Dr Keith Rowley held a news conference where he firmly distanced the PNM from the actions that occurred under the administration of Manning.
He said no one in the PNM had ever been elected to carry out any vendetta.
“I disassociate the PNM from individual wrongdoing, individual excesses, and wrongdoing on the part of office-holders.” An individual, he said, must be accountable for his own acts.
“And in this matter, the PNM accepts no blame...I made it quite clear before that we have no intention of defending wrongdoing on the part of any individual, so I want to ask you all in treating with this matter, to leave the PNM out of it.”
Rowley said it was painful to see officeholders use State machinery to violate the rights of law-abiding citizens.
“I am a public figure, and I can’t tell you how I feel to know that the prime minister of the Cabinet in which I served, was having information which I consider to be...I can’t tell you how I feel to know I was subjected to that.”
Saying wiretapping is not illegal as it is not banned by any law, Rowley said a future Wiretapping Bill would bring consequences if it is violated.
He vowed to cooperate with the Government on such a Bill, but said Parliament must not only legislate but also actively debate the whole issue through a joint select committee sitting in camera (that is, in private).
Rowley said the issue must not be used for grandstanding or scoring political points, and he expressed concern about what now happens to any secret information from the wiretapping now coming into the possession of the new Government.
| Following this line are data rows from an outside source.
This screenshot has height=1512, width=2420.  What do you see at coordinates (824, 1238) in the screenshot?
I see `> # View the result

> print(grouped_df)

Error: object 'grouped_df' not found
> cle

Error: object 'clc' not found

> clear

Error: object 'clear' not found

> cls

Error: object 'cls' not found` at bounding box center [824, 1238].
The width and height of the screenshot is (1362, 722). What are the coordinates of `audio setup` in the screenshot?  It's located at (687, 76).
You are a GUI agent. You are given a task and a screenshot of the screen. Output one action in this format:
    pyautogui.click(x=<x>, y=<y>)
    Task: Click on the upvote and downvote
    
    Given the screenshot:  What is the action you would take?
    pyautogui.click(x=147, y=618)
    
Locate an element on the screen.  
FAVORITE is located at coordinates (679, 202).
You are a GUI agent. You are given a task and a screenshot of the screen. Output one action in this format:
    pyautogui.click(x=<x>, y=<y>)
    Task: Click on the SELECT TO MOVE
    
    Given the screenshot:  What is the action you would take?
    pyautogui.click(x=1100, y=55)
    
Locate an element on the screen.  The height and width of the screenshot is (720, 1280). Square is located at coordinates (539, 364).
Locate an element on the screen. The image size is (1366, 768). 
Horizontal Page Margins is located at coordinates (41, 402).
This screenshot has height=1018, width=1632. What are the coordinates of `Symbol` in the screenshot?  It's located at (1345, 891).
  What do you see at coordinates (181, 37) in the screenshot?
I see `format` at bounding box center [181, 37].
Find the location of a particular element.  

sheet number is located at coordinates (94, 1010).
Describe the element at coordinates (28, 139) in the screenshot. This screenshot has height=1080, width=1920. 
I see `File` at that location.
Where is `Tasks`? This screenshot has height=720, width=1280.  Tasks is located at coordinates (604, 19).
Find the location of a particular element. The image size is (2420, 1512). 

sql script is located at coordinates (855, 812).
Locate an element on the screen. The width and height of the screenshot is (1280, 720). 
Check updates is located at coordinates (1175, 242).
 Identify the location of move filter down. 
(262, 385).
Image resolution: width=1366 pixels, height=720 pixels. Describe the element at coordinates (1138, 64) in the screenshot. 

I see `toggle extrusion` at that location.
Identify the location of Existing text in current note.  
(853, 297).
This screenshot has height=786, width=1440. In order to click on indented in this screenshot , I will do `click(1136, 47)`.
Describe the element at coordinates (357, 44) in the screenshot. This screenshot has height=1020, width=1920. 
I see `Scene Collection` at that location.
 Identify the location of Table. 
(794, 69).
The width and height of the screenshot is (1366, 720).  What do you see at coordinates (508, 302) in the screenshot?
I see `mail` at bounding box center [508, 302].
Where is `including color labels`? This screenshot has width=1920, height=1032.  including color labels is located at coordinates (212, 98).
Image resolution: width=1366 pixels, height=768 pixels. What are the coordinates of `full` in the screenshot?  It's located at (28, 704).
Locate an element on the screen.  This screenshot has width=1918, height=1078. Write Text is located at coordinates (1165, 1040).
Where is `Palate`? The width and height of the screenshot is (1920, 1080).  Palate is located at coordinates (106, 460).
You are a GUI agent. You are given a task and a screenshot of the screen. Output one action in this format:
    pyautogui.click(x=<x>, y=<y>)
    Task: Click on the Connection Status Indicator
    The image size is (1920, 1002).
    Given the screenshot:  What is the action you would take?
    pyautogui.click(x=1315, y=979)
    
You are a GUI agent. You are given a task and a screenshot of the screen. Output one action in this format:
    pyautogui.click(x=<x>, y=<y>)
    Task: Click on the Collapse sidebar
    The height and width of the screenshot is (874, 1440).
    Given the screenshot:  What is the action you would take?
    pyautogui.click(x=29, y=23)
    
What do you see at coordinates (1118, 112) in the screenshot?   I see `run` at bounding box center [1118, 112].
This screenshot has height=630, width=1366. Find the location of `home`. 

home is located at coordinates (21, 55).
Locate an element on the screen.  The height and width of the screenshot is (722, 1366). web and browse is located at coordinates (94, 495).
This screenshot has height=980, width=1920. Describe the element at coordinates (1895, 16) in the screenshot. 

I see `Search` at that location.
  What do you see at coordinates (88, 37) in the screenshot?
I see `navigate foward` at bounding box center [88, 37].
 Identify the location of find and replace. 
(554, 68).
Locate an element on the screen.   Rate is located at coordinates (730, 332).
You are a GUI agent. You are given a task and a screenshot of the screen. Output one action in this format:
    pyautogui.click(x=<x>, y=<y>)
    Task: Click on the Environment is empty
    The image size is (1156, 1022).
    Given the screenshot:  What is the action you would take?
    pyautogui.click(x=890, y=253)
Without doubt the talk of the town through most of last week was the reported firing of CNMG talk-show host Fazeer Mohammed. This occurred two days after an interview which saw a clash of opinions between Mohammed and Minister of Foreign Affairs, Suruj Rambachan, as to whether Persad-Bissessar, as a woman, should be leader of this country.
Immediately upon landing at Piarco Airport at 6 am on Thursday on her return from her US trip, Persad-Bissessar fielded reporters’ queries on Mohammed. She denied any attack on media freedom and said Mohammed was being reassigned by CNMG management, but the Media Association of Trinidad and Tobago (MATT) loudly questioned the move, as did the general population for whom, up to Friday at least, no other issue in the country was more important. Dr Amery Browne on Friday in the Lower House alluded that Mohammed had been fired for his religious beliefs.